Recent developments extend BCL to joint architecture and weight optimization, expressing the bilevel system as:

$\begin{cases} \psi^*(t) = \arg\min_{\psi\in\Psi} J(\psi, w^*(t-1)), \ w^*(t) = \arg\min_{w\in\mathcal{W}(\psi^*(t))} \sum_{i=1}^t \ell(\hat{f}(x_i; w, \psi^*(t)), y_i) \end{cases}$

where $\psi$ encodes the network architecture (Hahn et al., 27 Jan 2026).

2. Memory Management and Coreset Construction

Memory management is a critical aspect of BCL, designed to optimize both storage efficiency and generalization. Dual-memory strategies maintain:

Episodic memory $M^{em}$ : For experience replay, updated online via ring-buffer or reservoir sampling.
Generalization memory $M^{gm}$ : A held-out buffer, curated from prior tasks, solely for evaluating generalization in the outer objective.

A prominent variant is bilevel coreset construction: selecting optimal data subsets by solving a cardinality-constrained bilevel program. Given weights $w$ over the data, the bilevel formulation is: $\min_{w \in \mathbb{R}_+^n, \|w\|_0 \le m} L(\theta^*(w), 1) \qquad \text{s.t.}\;\;\theta^*(w) \in \arg\min_{\theta} L(\theta, w)$ A greedy matching-pursuit solver is used, and, for deep networks, a Neural Tangent Kernel proxy is applied to reduce computational burden (Borsos et al., 2020).

3. Algorithmic Strategies and Extensions

Practical BCL solvers leverage first-order approximations, alternating SGD steps between inner and outer loops. For the lower-level, dynamic programming can be employed, with replay buffers and warm-starts for scalability. Upper-level (architecture) optimization often requires derivative-free directional search in discrete or mixed configuration space. Knowledge transfer between architectures is facilitated by a low-rank factorization $V = AWB^\top$ , bridging mismatched parameter dimensions without full reinitialization (Hahn et al., 27 Jan 2026).

Efficient bilevel solvers such as BSG-N-FD and BSG-1 eschew explicit Hessian computation, using conjugate gradient or rank-1 approximations.

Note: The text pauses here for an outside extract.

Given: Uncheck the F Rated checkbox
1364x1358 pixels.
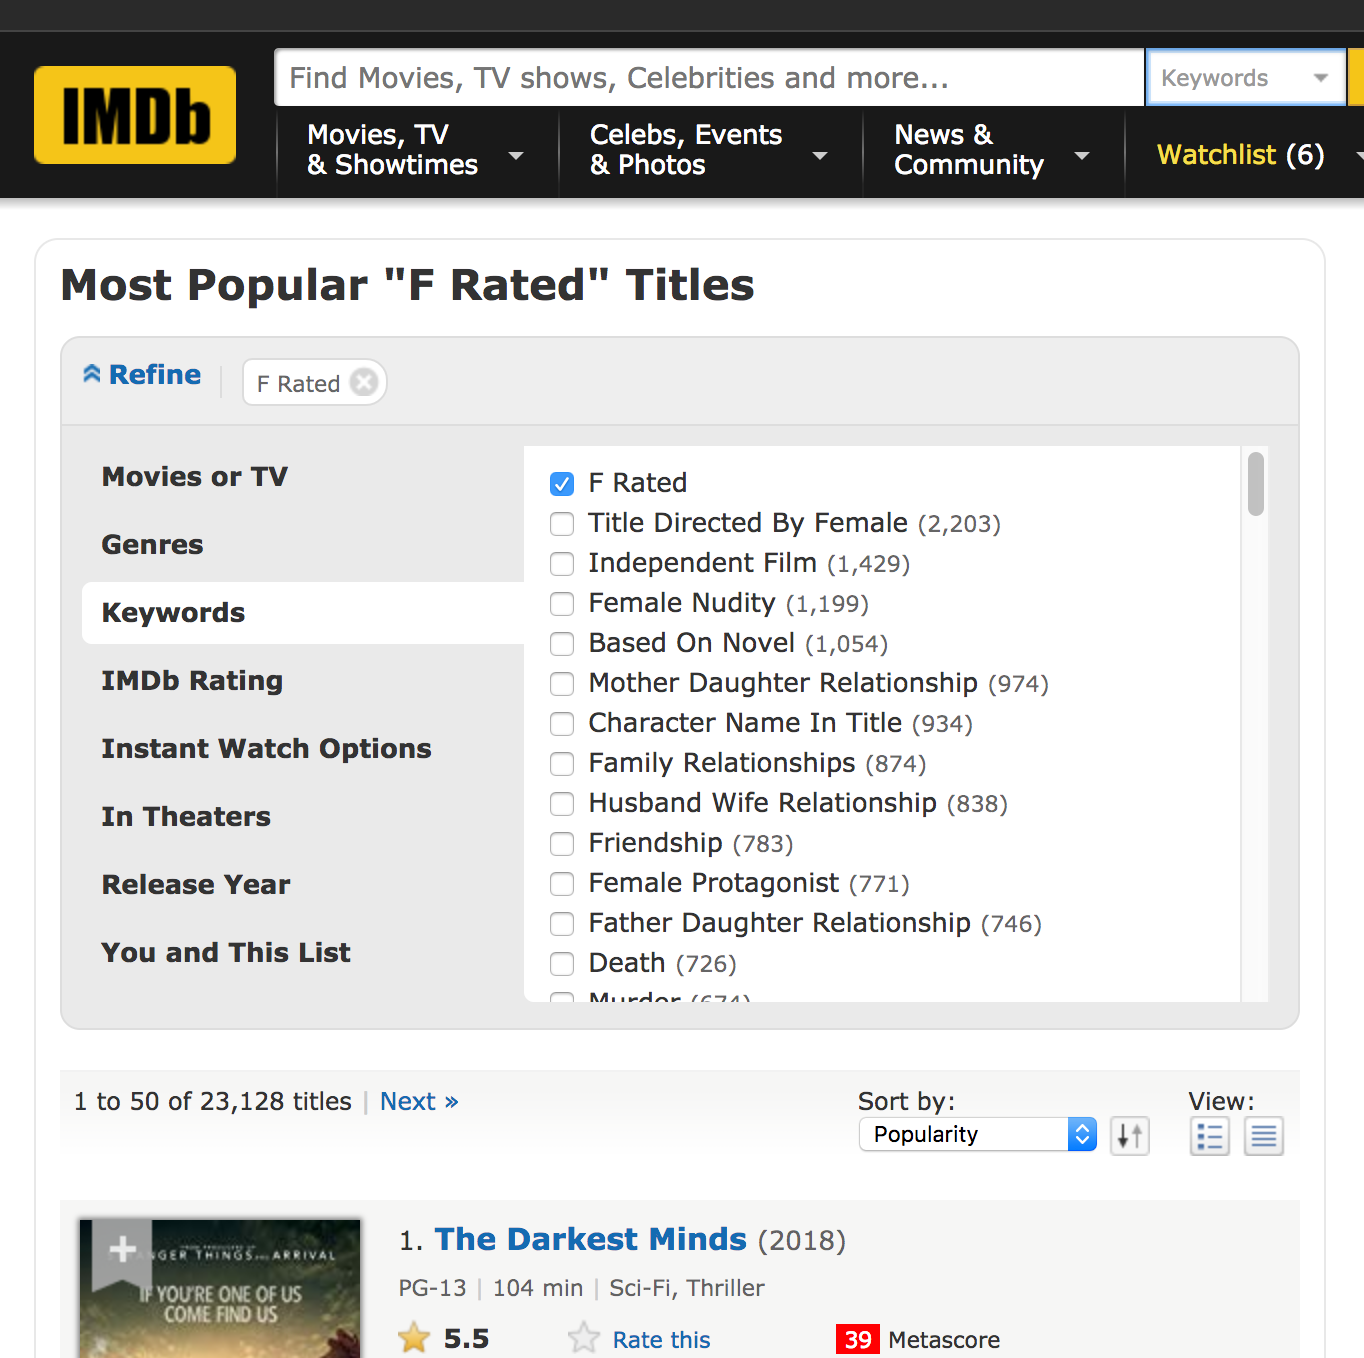Looking at the screenshot, I should tap(562, 483).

These allow scalable computation of hypergradients even under constraints and streaming settings (Giovannelli et al., 2021).

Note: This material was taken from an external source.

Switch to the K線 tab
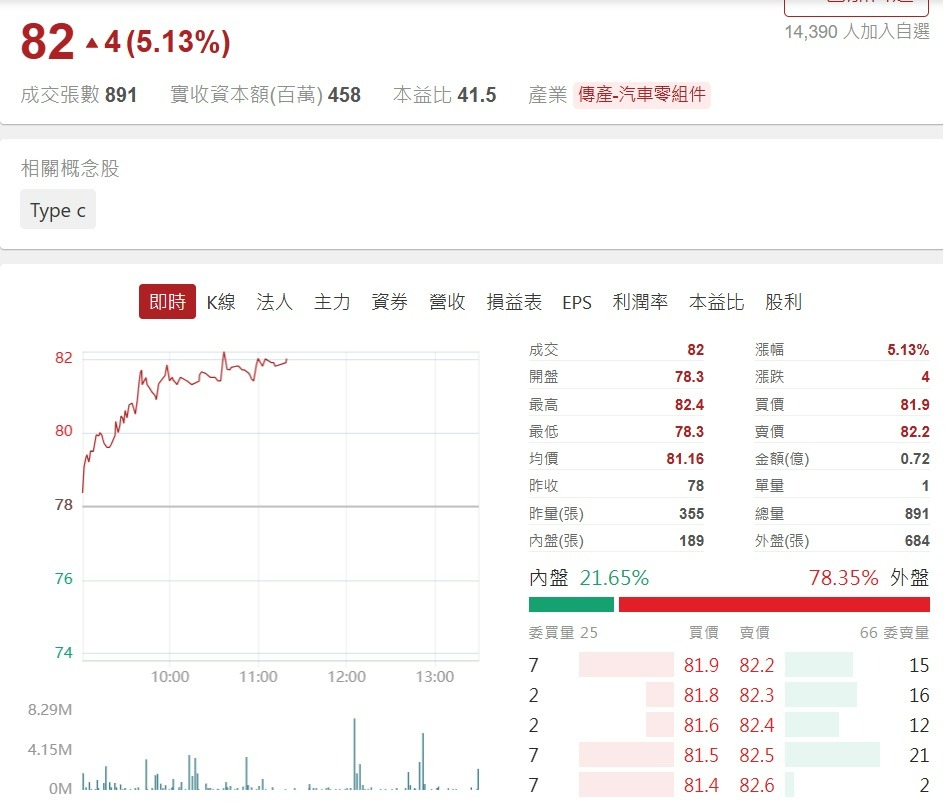948x806 pixels. point(221,302)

4. Theoretical Guarantees and Limiting Factors

BCL frameworks provide several theoretical guarantees under regularity conditions:

Existence of bounded CL cost: Joint adaptation of weights and architecture preserves cost boundedness, offsetting task distribution shifts via architectural updates (Hahn et al., 27 Jan 2026).
Impossibility of weight-only CL: Pure weight adaptation accumulates noncancelable distribution gaps, resulting in guaranteed forgetting under nontrivial shifts (Hahn et al., 27 Jan 2026).
Stationarity and convergence rates: Under smoothness, convexity, and inexactness decay, stochastic bilevel methods achieve $O(1/\sqrt{K})$ in nonconvex cases, and $O(1/k)$ for strongly convex (Giovannelli et al., 2021).
Gradient alignment: Bilevel updates promote alignment between gradients on new and buffered data, formally reducing interference (Wang et al., 2024, Shaker et al., 2020).
Submodular approximation for coresets: Greedy bilevel coreset selection achieves provable approximations in the regularized least-squares regime (Borsos et al., 2020).

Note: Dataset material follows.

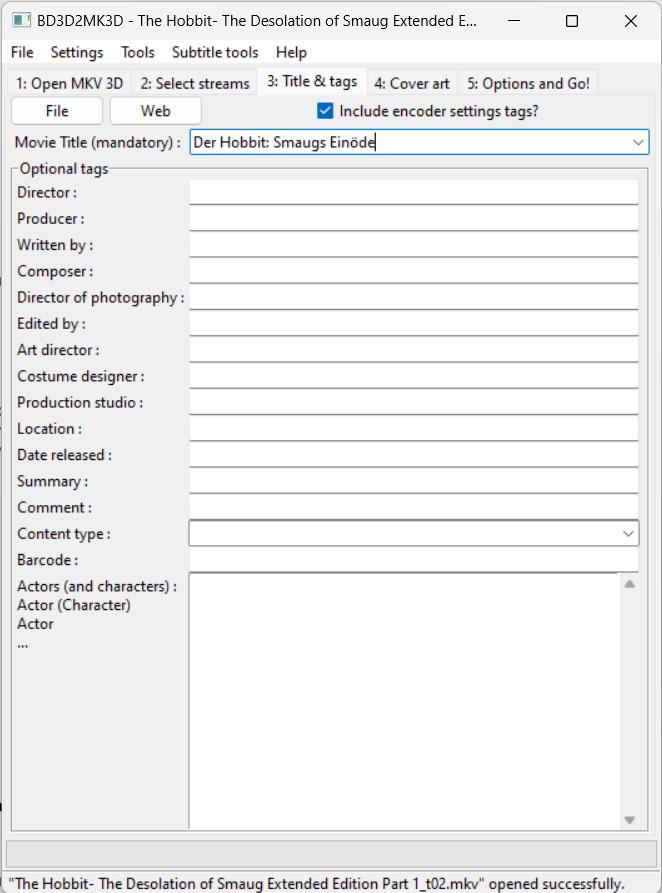Switch to the 4: Cover art tab
This screenshot has width=662, height=893.
click(x=411, y=83)

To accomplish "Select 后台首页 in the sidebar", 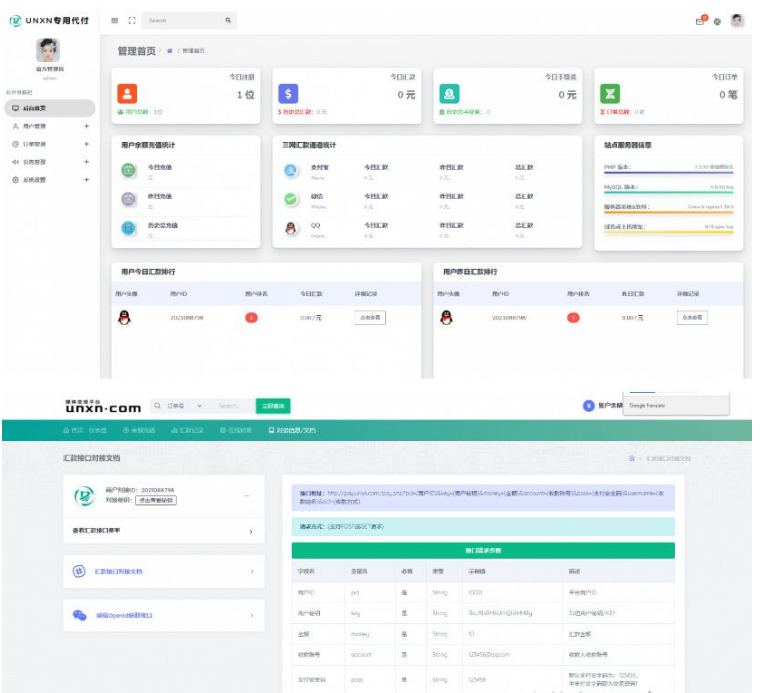I will [48, 108].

Limitations include NP-hardness of cardinality-constrained selection, scalability bottlenecks in kernel-based proxy steps, and practical challenges in dynamically tuning memory buffers and algorithmic tolerances.

5. Architectural Adaptation and Stability Mechanisms

Recent frameworks extend BCL to enable architectural adaptation at each task boundary. The upper-level selects optimal architecture $\psi^*$ via derivative-free local search, while the lower-level computes weights—ensuring stability and continued performance as the data distribution shifts. Low-rank transfer mechanisms efficiently transplant learned features to new architectures, preventing knowledge loss at transition points (Hahn et al., 27 Jan 2026).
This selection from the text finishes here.